Definition of selection criterion using correlation and path coefficient analysis in rice (Oryza sativa L.) genotypes

Abstract

Abstract Background and objective Investigation on genetic variability and correlation study between yield and its components of genotypes on rice may increase the opportunity to exploit its potential which will help meet the demand of high grain yield and nutrition supply. The current study aimed to determine correlation and path coefficients between twenty-two Egyptian and exotic rice genotypes to establish selection criteria which might help to develop genotypes for high yielding. Materials and methods Twenty-two Egyptian and exotic rice genotypes were evaluated through seven agronomic traits.
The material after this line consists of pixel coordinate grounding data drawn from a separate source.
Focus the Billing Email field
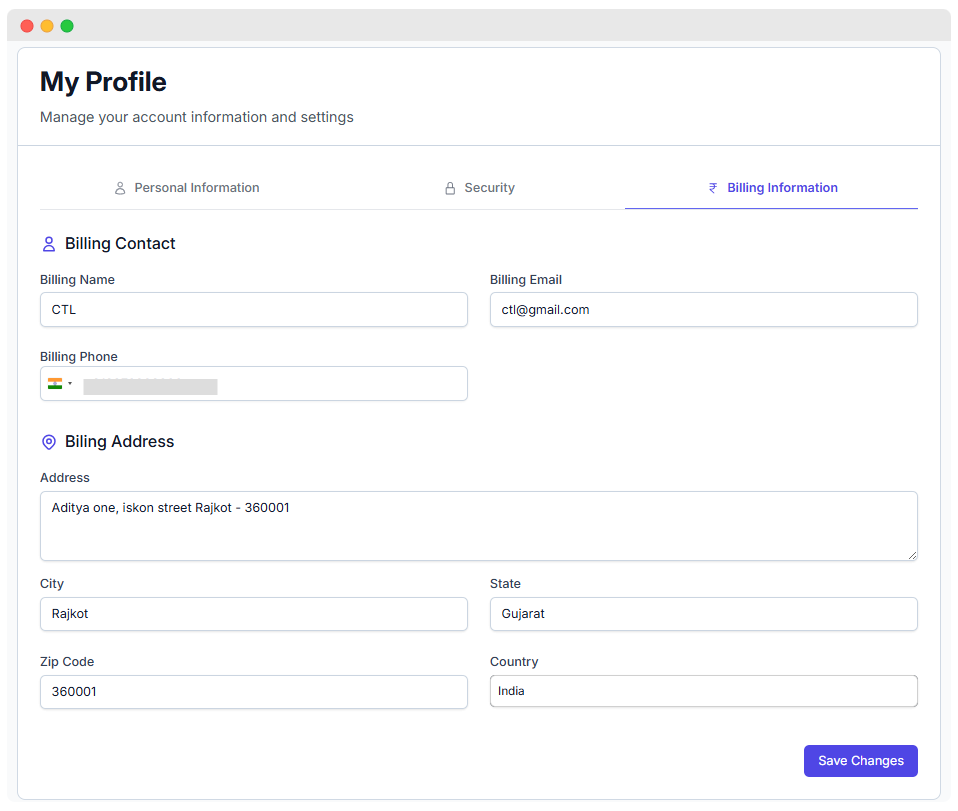958x811 pixels. coord(703,310)
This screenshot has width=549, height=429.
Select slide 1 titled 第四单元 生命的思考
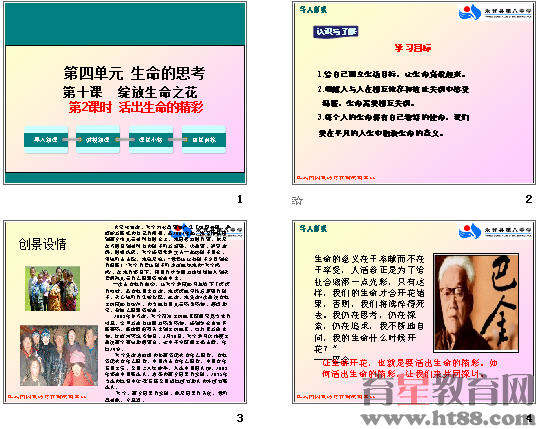[x=125, y=93]
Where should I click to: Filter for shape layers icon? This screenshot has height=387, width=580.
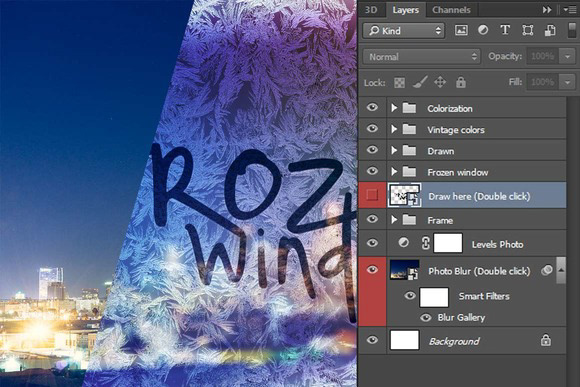(527, 30)
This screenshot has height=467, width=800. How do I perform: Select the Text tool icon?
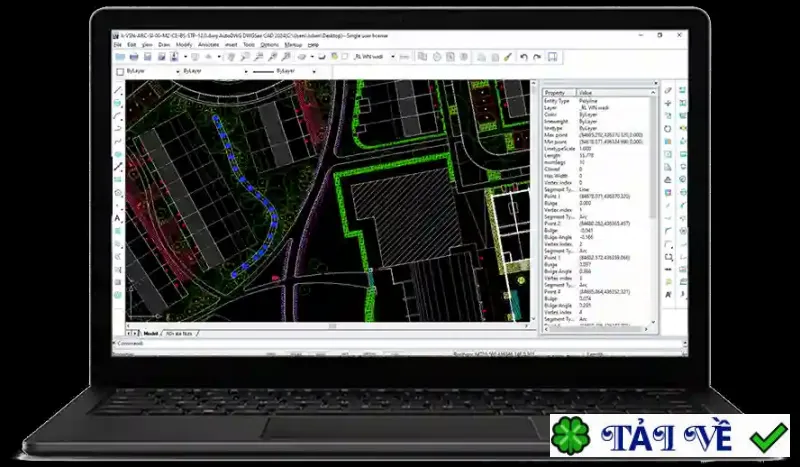pos(117,218)
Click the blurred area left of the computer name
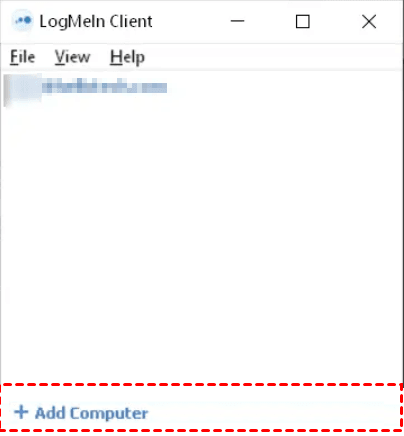This screenshot has height=436, width=404. (x=23, y=90)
Agronomic data were collected during the two successive rice growing seasons, 2017 and 2018. The matrix of phenotypic correlations was estimated and analyzed into direct and indirect effects through path coefficient analysis. Results Results showed that grain yield per plant had a high positive and significant correlation (p ≤ 0.01) with panicle number per plant, full grain number per panicle, and 1000 grain weight, 0.791**, 0.670**, and0.766**, respectively. As expected, there was a negative correlation (p ≤ 0.05) between days to heading and panicle number per plant (r = – 0.496*) and with1000 grain weight (r = – 0.433*). Path coefficient analysis showed that despite high positive and significant correlation (p ≤ 0.01) between grain yield per plant and many variables, a small number of these correlations was verified to have a relationship of cause and effect. Variables with positive and significant correlation and with a high direct effect on grain yield per plant were 1000 grain weight (0.5107 direct effects) followed by panicle number per plant (0.4003), and full grain number per panicle (0.3028). Conclusion The three traits (1000 grain weight, panicle number per plant, and full grain number per panicle) are the most important variables for use in grain yield per plant assessment programs as selection indices because they have positive and significant correlations and direct and/or indirect effect on the correlation value of the increased rice grain yield production. Hence, for increasing grain yield, the direct selection of genotypes based on positively correlated traits will be more fruitful while planning any rice breeding program to achieve higher grain yield in rice.